SHORT PROBLEM: Please copy every line of the items below without changing anything.

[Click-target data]

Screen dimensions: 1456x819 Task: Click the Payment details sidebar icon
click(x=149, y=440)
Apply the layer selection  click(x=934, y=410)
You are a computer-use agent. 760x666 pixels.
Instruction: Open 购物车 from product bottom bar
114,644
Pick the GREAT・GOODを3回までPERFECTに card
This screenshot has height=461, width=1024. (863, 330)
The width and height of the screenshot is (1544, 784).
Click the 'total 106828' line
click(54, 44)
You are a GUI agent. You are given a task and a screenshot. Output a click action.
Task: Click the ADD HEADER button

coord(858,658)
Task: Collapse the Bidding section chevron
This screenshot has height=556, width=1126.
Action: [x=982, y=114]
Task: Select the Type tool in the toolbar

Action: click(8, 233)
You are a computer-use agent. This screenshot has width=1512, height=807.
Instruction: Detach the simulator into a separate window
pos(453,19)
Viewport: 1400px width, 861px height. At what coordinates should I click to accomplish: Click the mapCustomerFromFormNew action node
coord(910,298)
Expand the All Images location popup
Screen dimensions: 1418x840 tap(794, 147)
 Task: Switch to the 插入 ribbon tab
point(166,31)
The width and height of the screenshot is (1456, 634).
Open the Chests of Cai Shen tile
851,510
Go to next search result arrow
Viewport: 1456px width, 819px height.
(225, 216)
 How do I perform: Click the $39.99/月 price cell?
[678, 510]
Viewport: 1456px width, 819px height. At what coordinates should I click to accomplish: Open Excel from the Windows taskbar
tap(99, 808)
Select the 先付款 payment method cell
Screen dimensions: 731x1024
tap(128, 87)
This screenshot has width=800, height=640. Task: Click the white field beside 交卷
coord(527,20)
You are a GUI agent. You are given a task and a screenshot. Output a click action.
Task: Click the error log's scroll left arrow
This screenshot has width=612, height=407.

RESULT OF THE EXERCISE:
Screen dimensions: 1456x819 Task: Click the Payment details sidebar icon
click(x=149, y=440)
Apply the layer selection  click(x=934, y=410)
You are a computer-use agent. 760x666 pixels.
Instruction: Open 购物车 from product bottom bar
114,644
Pick the GREAT・GOODを3回までPERFECTに card
This screenshot has height=461, width=1024. (863, 330)
The width and height of the screenshot is (1544, 784).
Click the 'total 106828' line
click(54, 44)
You are a GUI agent. You are given a task and a screenshot. Output a click action.
Task: Click the ADD HEADER button

coord(858,658)
Task: Collapse the Bidding section chevron
This screenshot has height=556, width=1126.
Action: [x=982, y=114]
Task: Select the Type tool in the toolbar

Action: click(8, 233)
You are a computer-use agent. This screenshot has width=1512, height=807.
Instruction: Detach the simulator into a separate window
pos(453,19)
Viewport: 1400px width, 861px height. At what coordinates should I click to accomplish: Click the mapCustomerFromFormNew action node
coord(910,298)
Expand the All Images location popup
Screen dimensions: 1418x840 tap(794, 147)
 Task: Switch to the 插入 ribbon tab
point(166,31)
The width and height of the screenshot is (1456, 634).
Open the Chests of Cai Shen tile
851,510
Go to next search result arrow
Viewport: 1456px width, 819px height.
(225, 216)
 How do I perform: Click the $39.99/月 price cell?
[678, 510]
Viewport: 1456px width, 819px height. At what coordinates should I click to accomplish: Open Excel from the Windows taskbar
tap(99, 808)
Select the 先付款 payment method cell
Screen dimensions: 731x1024
tap(128, 87)
This screenshot has width=800, height=640. Task: Click the white field beside 交卷
coord(527,20)
You are a GUI agent. You are given a task and a screenshot. Output a click action.
Task: Click the error log's scroll left arrow
This screenshot has width=612, height=407.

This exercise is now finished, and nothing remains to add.